In Google Cloud, we do have globally available Layer 7 load balancing. We create one IP address and use global load balancing, but we don’t have all of the nitty‑gritty features like geolocation, all those things Floyd showed in NGINX Plus, those more advanced features.
So, the basics are covered by the platform, but something like NGINX Plus really gives that fully featured tool set that you need to run a very sophisticated application.
Q: What problems does Kubernetes then solve for people?
Sandeep: Kubernetes really solves the problem of managing Docker containers.

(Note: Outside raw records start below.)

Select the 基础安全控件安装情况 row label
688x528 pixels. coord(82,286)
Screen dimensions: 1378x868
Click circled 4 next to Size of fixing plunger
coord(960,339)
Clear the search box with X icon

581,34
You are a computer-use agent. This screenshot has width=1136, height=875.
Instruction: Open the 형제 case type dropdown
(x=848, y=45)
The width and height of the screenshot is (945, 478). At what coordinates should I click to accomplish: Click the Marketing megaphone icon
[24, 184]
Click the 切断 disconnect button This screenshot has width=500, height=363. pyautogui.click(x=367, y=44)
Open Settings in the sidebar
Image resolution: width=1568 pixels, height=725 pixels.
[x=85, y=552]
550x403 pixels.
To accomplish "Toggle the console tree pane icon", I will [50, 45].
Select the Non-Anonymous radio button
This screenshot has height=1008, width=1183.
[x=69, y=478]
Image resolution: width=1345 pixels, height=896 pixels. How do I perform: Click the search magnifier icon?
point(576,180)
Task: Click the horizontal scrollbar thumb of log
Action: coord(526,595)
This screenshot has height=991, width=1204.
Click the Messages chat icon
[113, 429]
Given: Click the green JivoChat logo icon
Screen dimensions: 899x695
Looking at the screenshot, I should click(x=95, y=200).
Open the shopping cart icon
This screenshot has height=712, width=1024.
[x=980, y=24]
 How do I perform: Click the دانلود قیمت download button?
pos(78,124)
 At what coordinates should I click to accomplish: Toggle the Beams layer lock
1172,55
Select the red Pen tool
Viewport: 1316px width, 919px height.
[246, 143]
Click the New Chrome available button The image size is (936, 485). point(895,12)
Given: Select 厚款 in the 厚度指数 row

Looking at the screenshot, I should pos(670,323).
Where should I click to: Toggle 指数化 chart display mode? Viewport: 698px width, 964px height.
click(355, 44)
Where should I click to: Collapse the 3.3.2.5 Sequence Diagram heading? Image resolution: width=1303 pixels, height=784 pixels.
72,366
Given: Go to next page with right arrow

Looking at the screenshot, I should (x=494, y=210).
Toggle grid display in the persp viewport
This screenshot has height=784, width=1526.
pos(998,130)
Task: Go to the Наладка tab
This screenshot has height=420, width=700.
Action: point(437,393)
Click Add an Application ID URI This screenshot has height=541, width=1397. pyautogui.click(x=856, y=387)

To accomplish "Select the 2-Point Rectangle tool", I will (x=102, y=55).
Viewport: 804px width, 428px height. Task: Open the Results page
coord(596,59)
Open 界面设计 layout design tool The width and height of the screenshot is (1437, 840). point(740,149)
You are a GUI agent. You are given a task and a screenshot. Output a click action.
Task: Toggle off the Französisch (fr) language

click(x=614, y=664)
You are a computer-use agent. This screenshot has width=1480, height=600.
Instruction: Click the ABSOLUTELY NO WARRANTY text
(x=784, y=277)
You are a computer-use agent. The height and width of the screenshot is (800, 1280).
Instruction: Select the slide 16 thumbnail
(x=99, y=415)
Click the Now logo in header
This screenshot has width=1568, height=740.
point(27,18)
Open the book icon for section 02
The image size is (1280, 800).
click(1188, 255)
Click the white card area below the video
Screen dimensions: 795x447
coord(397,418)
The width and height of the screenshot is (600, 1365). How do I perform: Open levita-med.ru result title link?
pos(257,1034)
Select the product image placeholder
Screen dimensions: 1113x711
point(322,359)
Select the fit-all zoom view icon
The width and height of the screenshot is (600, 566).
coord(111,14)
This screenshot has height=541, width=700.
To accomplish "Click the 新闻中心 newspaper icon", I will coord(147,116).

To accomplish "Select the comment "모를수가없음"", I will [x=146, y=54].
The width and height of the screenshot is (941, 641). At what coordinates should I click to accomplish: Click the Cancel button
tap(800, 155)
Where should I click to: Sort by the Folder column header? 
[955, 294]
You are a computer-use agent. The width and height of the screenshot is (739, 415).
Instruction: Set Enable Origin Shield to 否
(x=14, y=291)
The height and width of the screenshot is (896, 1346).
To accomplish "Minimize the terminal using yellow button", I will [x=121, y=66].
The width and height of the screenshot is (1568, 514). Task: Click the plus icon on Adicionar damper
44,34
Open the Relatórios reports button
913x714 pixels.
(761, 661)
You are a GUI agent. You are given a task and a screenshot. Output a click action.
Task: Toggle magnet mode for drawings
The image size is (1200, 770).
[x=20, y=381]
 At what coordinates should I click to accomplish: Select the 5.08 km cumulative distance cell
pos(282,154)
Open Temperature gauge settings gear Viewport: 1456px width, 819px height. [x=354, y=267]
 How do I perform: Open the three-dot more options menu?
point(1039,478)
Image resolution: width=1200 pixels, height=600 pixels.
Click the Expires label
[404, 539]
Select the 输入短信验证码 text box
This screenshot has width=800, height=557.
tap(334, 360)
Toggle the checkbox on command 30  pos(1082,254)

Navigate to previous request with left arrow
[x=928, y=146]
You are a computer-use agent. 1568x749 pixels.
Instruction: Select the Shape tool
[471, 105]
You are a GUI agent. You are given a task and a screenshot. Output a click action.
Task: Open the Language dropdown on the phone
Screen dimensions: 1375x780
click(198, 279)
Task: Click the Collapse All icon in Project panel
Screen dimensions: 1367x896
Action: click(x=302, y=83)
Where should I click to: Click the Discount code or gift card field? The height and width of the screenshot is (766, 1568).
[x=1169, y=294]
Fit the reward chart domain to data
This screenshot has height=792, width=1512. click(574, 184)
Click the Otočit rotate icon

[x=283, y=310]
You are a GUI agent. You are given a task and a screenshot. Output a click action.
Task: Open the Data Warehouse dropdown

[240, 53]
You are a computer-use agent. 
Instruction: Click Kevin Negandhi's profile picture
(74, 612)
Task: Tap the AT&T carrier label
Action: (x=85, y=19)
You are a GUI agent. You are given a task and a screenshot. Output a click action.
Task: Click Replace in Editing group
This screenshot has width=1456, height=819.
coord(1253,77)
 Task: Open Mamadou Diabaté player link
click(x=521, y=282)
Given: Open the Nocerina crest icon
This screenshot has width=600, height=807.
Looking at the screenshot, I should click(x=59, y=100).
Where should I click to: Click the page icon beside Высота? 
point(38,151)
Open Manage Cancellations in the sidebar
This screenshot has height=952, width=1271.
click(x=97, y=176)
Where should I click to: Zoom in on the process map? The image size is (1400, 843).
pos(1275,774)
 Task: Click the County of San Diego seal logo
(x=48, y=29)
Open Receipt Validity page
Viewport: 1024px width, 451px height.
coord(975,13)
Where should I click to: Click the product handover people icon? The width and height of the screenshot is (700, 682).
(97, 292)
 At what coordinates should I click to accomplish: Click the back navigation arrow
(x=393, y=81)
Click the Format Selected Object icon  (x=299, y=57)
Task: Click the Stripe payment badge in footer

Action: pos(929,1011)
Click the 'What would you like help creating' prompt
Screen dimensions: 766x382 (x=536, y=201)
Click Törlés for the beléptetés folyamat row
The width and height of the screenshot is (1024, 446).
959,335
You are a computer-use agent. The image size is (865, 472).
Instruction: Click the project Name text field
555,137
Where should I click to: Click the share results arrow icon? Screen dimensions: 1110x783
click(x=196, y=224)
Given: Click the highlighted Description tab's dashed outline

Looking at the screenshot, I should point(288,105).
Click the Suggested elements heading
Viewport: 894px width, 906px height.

When you move from a monolith to microservices, all you’re really doing is moving the complexity from your code into your operations.
But I think – because we automate operations so much better than code – until AI comes along that will write code for us, managing code will be a very complicated process, while managing operations has been automated over the years to the point where we can do it with simple APIs.
Kubernetes lets you automate that operation. The complexity is still there, but because you’re automating it, it’s hidden from you. That’s what Kubernetes really allows you to do, is automate your operations and make your microservices deployment way easier.
Floyd: Yes. Part of the advantage too for both of these tools is that if you’re using Kubernetes and you’re using NGINX Plus together, you’re gaining intellectual capital that is easy redeployable across different cloud platforms and bare metal.
Q: Should you use multiple instances of NGINX Plus to ensure availability?
Floyd: Yes. We always deploy NGINX Plus in pairs to back each other up. That also provides a certain amount of scalability, but of course you want to always have the ability to get twice as many instances as you’re actually using for complete high availability. I would mention that in a microservices world, we’re finding that there’s a lot of resilience, once you architect things properly.
Sandeep: In our demo, we just had one replica but Sara’s going to share her screen again and show you how easy it is to just deploy two. Literally, it’s just one command.
Sara: I’m going to do the same thing with my
nginxplus replication controller, so instead of
reverse it’s going to be
nginxplus and we’ll say
replica=2. And now, if we go to watch over here, we should see another instance of NGINX Plus.
Sandeep: Boom, and that’s how easy it was to run two instances. And the cool thing about Kubernetes is that if one of those [NGINX Plus instances] goes down, it’ll actually spin it up again automatically without you having to do anything.
Q: Would one use Kubernetes along with other orchestration tools such as Puppet and Chef?
Sandeep: Definitely. People use Puppet and Chef to bootstrap Kubernetes clusters. I think that’s a very typical use case.